Written exercise
Rewrite the entries in the part that opens with the line containing "The image size is (380, 293)." and closes with the line containing "I will coord(401,59).", swapping "Instruction" for "Command" and leaving everything else unchanged.

Stored rows
--*--
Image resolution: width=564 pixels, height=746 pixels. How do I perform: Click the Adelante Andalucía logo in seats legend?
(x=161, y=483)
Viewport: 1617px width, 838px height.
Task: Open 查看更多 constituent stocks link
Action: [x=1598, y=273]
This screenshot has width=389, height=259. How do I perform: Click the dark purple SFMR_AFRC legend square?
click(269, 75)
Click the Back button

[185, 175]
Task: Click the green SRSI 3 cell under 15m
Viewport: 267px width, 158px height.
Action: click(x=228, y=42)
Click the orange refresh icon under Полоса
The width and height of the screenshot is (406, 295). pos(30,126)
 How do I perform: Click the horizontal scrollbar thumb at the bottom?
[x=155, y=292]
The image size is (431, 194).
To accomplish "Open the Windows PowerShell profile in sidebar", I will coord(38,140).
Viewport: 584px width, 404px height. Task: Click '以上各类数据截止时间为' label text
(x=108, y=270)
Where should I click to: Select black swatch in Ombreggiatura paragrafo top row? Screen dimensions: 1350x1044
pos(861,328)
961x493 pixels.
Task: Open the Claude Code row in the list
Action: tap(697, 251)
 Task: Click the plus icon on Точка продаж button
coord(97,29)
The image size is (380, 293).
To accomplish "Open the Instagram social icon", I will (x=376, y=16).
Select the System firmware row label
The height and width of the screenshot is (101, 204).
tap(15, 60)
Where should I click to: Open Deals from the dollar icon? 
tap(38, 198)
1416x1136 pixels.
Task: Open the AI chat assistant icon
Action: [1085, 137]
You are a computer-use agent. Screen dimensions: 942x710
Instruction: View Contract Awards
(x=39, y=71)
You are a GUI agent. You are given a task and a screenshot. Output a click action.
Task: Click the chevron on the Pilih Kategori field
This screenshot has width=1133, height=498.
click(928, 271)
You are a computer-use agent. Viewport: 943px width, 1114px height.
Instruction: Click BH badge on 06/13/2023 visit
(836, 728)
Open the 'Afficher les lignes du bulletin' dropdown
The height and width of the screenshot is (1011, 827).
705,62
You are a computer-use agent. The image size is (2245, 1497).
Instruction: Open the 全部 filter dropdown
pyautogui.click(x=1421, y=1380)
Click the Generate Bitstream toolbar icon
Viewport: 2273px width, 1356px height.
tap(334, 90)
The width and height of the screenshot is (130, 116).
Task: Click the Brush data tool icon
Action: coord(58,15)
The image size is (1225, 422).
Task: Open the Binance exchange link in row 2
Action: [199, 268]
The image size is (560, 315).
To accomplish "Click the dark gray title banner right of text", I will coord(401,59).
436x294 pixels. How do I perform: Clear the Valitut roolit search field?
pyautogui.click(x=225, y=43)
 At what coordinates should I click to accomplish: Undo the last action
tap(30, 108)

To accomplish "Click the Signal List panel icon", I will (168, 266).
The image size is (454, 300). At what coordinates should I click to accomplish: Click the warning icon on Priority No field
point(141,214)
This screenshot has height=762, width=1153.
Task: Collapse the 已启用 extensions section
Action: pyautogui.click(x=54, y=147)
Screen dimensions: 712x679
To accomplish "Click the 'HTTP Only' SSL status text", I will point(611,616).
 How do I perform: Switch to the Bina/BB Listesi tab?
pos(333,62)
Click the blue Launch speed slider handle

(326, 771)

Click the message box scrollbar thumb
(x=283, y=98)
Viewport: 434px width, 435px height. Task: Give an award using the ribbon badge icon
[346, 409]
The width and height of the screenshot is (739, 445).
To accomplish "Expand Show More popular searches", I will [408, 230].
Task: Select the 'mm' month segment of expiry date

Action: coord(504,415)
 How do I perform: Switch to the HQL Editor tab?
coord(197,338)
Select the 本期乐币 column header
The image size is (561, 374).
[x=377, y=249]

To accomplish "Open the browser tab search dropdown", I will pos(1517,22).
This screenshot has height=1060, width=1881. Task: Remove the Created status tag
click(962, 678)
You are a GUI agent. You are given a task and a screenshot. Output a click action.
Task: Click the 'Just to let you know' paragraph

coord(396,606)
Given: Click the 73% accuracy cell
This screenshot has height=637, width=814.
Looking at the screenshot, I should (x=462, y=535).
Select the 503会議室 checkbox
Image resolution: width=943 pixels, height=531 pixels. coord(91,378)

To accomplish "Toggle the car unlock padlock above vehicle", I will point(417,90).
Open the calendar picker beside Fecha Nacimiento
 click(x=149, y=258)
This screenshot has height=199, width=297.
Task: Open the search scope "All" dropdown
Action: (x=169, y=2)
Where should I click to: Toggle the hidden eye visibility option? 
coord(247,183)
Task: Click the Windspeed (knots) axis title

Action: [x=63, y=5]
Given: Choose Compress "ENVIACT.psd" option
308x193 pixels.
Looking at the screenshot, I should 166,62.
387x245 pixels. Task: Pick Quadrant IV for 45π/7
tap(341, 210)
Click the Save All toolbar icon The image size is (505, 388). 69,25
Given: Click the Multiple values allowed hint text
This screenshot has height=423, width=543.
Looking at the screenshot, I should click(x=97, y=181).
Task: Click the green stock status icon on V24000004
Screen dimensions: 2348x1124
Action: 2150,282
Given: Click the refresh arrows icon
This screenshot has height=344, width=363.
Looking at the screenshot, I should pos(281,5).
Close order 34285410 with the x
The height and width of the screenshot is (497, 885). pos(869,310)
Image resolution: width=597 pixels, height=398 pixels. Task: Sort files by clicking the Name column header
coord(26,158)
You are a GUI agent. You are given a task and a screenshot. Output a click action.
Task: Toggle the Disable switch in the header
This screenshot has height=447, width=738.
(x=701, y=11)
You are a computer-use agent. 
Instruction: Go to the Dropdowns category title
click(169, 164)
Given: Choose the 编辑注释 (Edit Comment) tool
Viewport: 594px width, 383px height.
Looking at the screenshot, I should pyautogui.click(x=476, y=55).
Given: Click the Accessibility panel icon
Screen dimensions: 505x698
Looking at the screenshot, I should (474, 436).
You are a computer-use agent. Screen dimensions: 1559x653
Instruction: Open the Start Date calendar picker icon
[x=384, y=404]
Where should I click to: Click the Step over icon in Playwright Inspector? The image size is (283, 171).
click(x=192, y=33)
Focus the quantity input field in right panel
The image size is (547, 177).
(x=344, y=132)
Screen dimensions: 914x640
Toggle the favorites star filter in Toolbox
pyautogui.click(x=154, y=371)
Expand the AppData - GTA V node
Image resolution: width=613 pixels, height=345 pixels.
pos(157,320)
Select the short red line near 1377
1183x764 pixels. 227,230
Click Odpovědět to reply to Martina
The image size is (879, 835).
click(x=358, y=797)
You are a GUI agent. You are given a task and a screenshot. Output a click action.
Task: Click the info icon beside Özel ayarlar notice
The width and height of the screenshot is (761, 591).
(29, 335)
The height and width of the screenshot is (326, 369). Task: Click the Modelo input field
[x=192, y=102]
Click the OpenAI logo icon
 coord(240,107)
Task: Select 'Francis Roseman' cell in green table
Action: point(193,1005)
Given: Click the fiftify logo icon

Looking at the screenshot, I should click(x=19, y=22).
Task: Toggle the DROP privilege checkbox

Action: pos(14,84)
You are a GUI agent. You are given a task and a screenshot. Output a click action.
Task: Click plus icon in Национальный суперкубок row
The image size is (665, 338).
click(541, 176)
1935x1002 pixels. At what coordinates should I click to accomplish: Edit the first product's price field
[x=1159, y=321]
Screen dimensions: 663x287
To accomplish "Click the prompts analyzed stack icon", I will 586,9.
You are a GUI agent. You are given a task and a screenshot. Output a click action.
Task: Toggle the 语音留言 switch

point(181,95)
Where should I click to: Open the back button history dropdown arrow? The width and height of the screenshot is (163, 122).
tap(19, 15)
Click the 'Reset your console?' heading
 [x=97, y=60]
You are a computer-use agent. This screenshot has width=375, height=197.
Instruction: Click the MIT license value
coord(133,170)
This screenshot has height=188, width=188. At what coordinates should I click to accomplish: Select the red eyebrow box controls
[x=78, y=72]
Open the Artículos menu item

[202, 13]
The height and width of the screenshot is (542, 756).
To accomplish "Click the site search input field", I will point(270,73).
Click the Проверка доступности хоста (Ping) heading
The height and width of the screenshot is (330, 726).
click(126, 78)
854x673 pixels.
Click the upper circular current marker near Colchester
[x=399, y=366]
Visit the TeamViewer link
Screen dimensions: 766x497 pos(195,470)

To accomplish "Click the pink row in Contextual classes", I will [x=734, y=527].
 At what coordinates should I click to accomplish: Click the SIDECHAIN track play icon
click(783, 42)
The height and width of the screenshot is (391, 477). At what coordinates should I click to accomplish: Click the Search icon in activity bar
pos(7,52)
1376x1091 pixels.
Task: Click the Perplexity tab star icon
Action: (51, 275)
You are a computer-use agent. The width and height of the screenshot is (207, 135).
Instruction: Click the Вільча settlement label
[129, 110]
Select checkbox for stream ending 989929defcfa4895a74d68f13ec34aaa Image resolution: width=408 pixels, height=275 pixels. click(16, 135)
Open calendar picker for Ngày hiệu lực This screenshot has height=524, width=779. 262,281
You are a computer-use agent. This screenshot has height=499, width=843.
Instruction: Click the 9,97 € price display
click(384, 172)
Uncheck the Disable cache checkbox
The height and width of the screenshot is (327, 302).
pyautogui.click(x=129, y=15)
--*--
Task output
The image size is (380, 293).
To accomplish "Open the Instagram social icon", I will (x=376, y=16).
Select the System firmware row label
The height and width of the screenshot is (101, 204).
tap(15, 60)
Where should I click to: Open Deals from the dollar icon? 
tap(38, 198)
1416x1136 pixels.
Task: Open the AI chat assistant icon
Action: [1085, 137]
You are a computer-use agent. Screen dimensions: 942x710
Command: View Contract Awards
(x=39, y=71)
You are a GUI agent. You are given a task and a screenshot. Output a click action.
Task: Click the chevron on the Pilih Kategori field
This screenshot has width=1133, height=498.
click(928, 271)
You are a computer-use agent. Viewport: 943px width, 1114px height.
Command: Click BH badge on 06/13/2023 visit
(836, 728)
Open the 'Afficher les lignes du bulletin' dropdown
The height and width of the screenshot is (1011, 827).
705,62
You are a computer-use agent. The image size is (2245, 1497).
Command: Open the 全部 filter dropdown
pyautogui.click(x=1421, y=1380)
Click the Generate Bitstream toolbar icon
Viewport: 2273px width, 1356px height.
tap(334, 90)
The width and height of the screenshot is (130, 116).
Task: Click the Brush data tool icon
Action: coord(58,15)
The image size is (1225, 422).
Task: Open the Binance exchange link in row 2
Action: [199, 268]
The image size is (560, 315).
To accomplish "Click the dark gray title banner right of text", I will coord(401,59).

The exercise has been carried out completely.